▶ Exercise set:
[A] According to the article on the Parker Solar Probe launch, what time did the spacecraft lift off?
[B] Carry on the article about the Parker Solar Probe launch from its final sentence.

▶ Passage:
==========

NASA Parker Solar Probe, named after UChicago scientist, begins historic mission

Prof. Eugene Parker becomes first person to see launch of mission named in their honor

At 2:31 a.m. CDT on Sunday, Aug. 12, NASA’s Parker Solar Probe blasted off into the predawn darkness, on its way to explore the sun on a mission that will send it closer to our star than any previous spacecraft.

With its liftoff, University of Chicago Prof. Emeritus Eugene Parker became the first person to witness the launch of a namesake spacecraft. The Parker Space Probe is the first NASA mission named in honor of a living person.

“All I can say is wow, here we go,” said Parker, who is the S. Chandrasekhar Distinguished Service Professor Emeritus in Physics at UChicago. “[Now I] really have to turn from biting my nails … to thinking about all the interesting things which I don’t know yet. We’re in for some learning the next several years.”

On a clear, muggy night at Cape Canaveral, with the occasional shooting star from the Perseids meteor shower streaking overhead, Parker watched from NASA’s viewing terrace along with three generations of his family. Cheers and applause erupted as the rocket climbed into the sky, and minutes later, shed its booster engines in a flare of light.

After officials announced the spacecraft was safely on its way, the company hugged, shook hands and took celebratory sips of Parker Solar Pale Ale, made in honor of the occasion by local company Crystal Lake Brewing.

It was a humbling moment for Parker, who was attending his first NASA launch.

==========

[Collected data entries]
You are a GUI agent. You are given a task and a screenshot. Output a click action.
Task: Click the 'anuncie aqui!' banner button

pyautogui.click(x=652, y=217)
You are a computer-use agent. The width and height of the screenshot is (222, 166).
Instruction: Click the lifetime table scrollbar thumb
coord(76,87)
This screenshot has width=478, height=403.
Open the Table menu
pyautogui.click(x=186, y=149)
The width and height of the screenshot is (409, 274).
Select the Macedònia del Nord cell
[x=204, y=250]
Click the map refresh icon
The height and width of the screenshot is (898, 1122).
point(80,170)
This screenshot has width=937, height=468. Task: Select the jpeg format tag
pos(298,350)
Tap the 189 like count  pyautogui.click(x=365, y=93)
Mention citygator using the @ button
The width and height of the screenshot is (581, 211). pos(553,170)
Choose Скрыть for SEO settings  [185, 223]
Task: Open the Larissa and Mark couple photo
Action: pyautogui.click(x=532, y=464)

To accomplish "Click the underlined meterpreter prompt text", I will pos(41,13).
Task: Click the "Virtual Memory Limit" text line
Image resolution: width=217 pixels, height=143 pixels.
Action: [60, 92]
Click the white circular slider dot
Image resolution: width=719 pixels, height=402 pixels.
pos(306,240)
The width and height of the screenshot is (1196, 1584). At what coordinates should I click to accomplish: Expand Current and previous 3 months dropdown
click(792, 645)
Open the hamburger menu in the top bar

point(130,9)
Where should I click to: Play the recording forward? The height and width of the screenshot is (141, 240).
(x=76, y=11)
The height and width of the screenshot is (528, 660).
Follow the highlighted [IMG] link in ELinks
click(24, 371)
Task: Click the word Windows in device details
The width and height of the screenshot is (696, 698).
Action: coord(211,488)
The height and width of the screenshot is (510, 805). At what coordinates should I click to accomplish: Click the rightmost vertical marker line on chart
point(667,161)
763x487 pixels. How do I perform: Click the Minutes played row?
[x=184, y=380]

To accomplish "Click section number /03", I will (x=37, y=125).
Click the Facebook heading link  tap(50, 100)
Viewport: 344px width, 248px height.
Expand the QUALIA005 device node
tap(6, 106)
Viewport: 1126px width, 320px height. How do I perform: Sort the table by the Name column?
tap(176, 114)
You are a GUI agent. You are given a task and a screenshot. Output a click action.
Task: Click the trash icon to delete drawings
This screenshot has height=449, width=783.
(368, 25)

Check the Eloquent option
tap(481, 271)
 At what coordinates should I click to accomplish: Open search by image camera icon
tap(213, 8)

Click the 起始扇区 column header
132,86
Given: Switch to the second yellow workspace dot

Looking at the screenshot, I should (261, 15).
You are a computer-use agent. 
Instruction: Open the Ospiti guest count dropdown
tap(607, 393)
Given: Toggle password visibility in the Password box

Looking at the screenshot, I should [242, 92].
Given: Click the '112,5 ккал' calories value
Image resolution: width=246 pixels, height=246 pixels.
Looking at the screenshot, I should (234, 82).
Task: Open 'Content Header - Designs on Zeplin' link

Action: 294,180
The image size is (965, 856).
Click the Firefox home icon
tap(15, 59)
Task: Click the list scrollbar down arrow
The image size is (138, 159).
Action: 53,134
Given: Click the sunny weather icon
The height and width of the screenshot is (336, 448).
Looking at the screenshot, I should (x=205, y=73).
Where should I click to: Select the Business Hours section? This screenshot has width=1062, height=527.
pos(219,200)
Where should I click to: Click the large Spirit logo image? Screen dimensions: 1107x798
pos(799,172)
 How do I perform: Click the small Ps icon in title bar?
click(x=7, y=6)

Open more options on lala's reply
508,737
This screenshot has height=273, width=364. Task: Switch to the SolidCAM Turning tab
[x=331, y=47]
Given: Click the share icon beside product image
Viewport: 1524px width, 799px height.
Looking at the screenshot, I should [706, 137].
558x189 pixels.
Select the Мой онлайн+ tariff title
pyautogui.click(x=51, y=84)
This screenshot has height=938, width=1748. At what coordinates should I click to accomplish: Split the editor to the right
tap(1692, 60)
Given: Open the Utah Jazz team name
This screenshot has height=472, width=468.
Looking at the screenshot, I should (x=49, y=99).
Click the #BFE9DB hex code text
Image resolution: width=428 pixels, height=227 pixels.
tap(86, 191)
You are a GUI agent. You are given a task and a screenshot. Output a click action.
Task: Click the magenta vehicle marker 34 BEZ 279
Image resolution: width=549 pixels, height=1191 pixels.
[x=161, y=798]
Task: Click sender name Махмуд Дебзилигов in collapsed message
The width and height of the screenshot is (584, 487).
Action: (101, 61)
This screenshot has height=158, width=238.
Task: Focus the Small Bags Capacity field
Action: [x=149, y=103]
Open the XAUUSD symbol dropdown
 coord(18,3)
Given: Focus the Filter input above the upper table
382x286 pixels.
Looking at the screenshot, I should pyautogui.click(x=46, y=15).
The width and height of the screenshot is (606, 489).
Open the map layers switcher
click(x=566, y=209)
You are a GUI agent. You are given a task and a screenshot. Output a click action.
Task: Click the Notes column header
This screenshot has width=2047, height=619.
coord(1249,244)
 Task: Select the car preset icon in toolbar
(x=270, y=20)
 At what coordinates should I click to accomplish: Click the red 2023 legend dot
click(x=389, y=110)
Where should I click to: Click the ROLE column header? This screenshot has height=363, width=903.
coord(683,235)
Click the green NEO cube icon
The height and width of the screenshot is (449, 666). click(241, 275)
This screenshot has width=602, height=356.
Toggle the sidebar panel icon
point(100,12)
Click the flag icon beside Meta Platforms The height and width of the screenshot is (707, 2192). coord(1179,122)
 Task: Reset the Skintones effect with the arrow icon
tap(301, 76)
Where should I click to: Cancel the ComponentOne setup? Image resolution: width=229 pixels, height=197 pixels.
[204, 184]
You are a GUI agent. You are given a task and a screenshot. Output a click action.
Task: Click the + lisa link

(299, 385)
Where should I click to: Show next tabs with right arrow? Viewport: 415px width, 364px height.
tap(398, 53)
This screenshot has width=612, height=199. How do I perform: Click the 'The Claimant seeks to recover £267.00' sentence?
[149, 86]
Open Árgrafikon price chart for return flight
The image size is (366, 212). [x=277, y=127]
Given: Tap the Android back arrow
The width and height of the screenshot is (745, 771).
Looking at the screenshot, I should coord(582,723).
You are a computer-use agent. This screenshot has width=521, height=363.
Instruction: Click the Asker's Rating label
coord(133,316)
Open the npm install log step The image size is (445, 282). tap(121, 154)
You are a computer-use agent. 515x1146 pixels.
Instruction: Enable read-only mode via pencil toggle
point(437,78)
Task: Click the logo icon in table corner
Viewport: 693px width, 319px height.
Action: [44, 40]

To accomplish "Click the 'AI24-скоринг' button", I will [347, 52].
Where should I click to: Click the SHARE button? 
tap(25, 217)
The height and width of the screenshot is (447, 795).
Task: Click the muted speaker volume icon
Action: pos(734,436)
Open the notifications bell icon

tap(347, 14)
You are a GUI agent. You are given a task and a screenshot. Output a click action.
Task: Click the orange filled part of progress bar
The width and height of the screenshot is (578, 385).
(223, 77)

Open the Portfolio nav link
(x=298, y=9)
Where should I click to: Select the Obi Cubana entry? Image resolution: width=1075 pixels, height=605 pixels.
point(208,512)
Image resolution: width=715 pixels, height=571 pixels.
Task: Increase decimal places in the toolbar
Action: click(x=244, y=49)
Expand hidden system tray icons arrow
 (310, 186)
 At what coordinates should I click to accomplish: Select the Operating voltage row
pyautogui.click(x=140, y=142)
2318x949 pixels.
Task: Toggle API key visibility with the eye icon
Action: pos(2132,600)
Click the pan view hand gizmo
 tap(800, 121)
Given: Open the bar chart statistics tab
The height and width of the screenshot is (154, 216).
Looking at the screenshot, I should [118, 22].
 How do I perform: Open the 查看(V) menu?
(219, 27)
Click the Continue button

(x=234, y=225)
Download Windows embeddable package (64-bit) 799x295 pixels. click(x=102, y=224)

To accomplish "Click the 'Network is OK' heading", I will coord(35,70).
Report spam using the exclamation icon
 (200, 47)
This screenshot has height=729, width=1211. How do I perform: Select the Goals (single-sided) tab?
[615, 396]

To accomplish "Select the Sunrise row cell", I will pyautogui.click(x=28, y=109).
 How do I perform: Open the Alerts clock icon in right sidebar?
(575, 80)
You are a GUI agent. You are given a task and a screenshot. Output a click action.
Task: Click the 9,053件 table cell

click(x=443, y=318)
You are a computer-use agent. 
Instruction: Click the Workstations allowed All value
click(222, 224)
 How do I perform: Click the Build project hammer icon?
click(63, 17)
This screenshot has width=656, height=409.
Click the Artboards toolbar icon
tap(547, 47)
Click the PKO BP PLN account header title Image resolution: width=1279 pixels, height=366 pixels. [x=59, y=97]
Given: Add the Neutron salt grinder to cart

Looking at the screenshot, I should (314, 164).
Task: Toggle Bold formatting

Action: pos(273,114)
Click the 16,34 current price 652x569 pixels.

==========

▶ Results of the exercise:
[A] 2:31 a.m. CDT on Sunday, Aug. 12.

[B]
“It’s a bit like the Taj Mahal. We’ve all seen pictures of the building and what a graceful structure it is, but ... video and paintings and so forth don’t quite catch it somehow,” Parker said. “It’s in a different state when you’re looking at the real thing.”

NASA said the honor befits the magnitude of Parker’s contributions to science. Parker’s revolutionary scientific career began with his 1958 proposal of the “solar wind,” which radically changed scientists’ understandings of the solar system.

He suggested, and later NASA missions confirmed, that the sun radiates an intense stream of charged particles that travel throughout the solar system at supersonic speeds. This is visible as the halo around the sun during an eclipse, and it can affect missions in space as well as satellite communication systems on Earth.

The discovery reshaped our view of space, stars and their surroundings. It also established a new field of astrophysics, leading NASA last year to name its newest and most ambitious mission to the sun after Parker as a tribute to his work.

“We're so excited and proud that Eugene Parker’s namesake mission, the Parker Solar Probe, launched this morning,” said Angela Olinto, dean of the Division of the Physical Sciences at UChicago. “By first proposing the concept of the solar wind in 1958, Parker revolutionized our understanding of the solar system, and we eagerly await data from this mission that will help us continue to unravel the mysteries of our universe.”

Once it leaves Earth, the Parker Solar Probe will use seven flybys of Venus to slowly reduce its orbital distance and drop closer to the sun—eventually flying into the corona, facing searing temperatures of more than a million degrees Fahrenheit.

The data it collects will provide clues to explore the still-mysterious physics behind the sun—including questions first raised by Parker’s work a half-century ago, such as the nature of the mechanism that flings the solar wind off the sun.

Scientists around the world are eagerly awaiting the results, which will shed light on everything from the magnetic underpinnings of stars to the conditions that would await astronauts traveling to Mars to why the corona is so much hotter than the surface of the sun.

“The science has started on its way, and it won’t stop until we know a lot more about the structure and heating of the solar corona,” Parker said.

Among the company at the Kennedy Space Center was Johns Hopkins Applied Physics Laboratory scientist Nicola Fox, the Parker Solar Probe mission scientist.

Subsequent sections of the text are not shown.